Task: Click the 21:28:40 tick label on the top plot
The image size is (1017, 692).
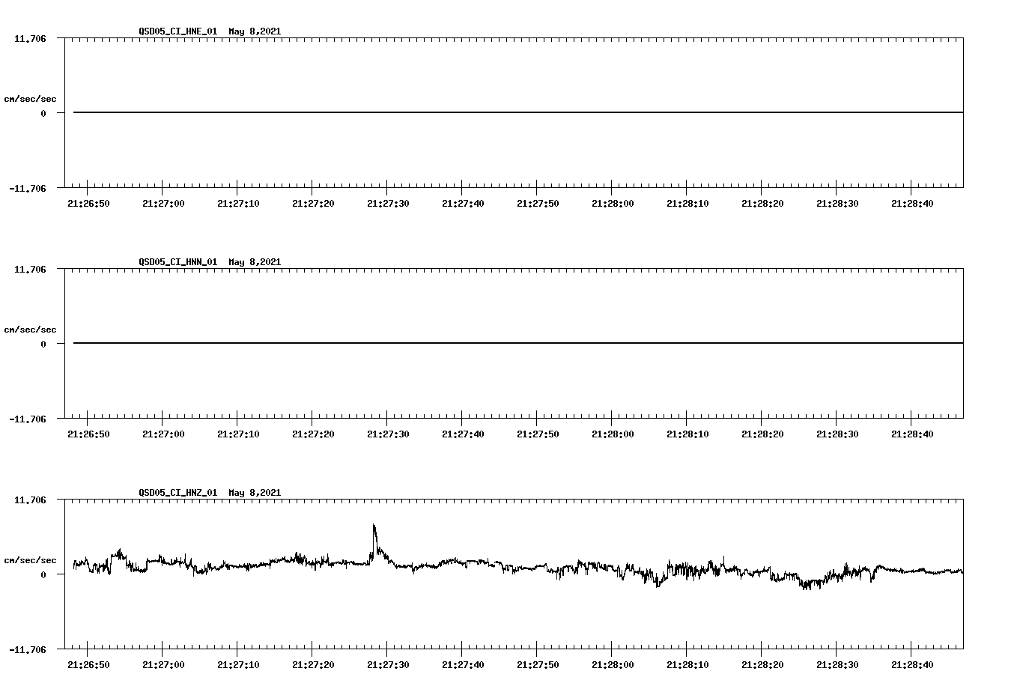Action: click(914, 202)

• • •

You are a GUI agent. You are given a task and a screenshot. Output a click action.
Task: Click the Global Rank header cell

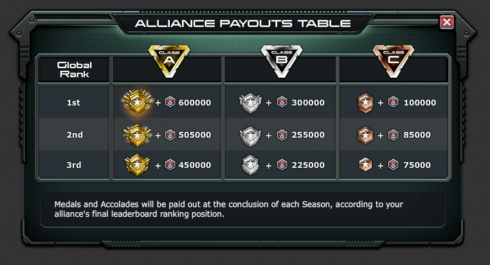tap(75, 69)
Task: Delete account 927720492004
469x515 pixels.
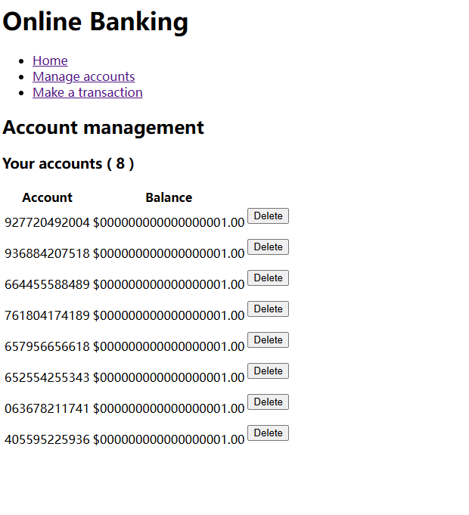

• • •

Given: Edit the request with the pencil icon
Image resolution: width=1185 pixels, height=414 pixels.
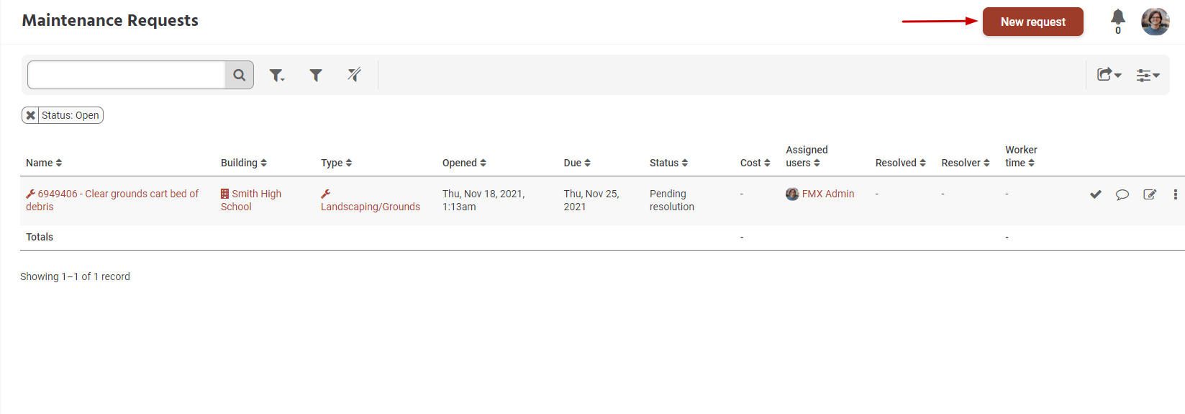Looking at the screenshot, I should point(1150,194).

• • •

● **TASK REQUIREMENTS**
Which lines above contain the string "pixels", matching its case exactly? List each of those lines in full.

● **REPLY TO THE EXERCISE**
469x515 pixels.
Image resolution: width=1185 pixels, height=414 pixels.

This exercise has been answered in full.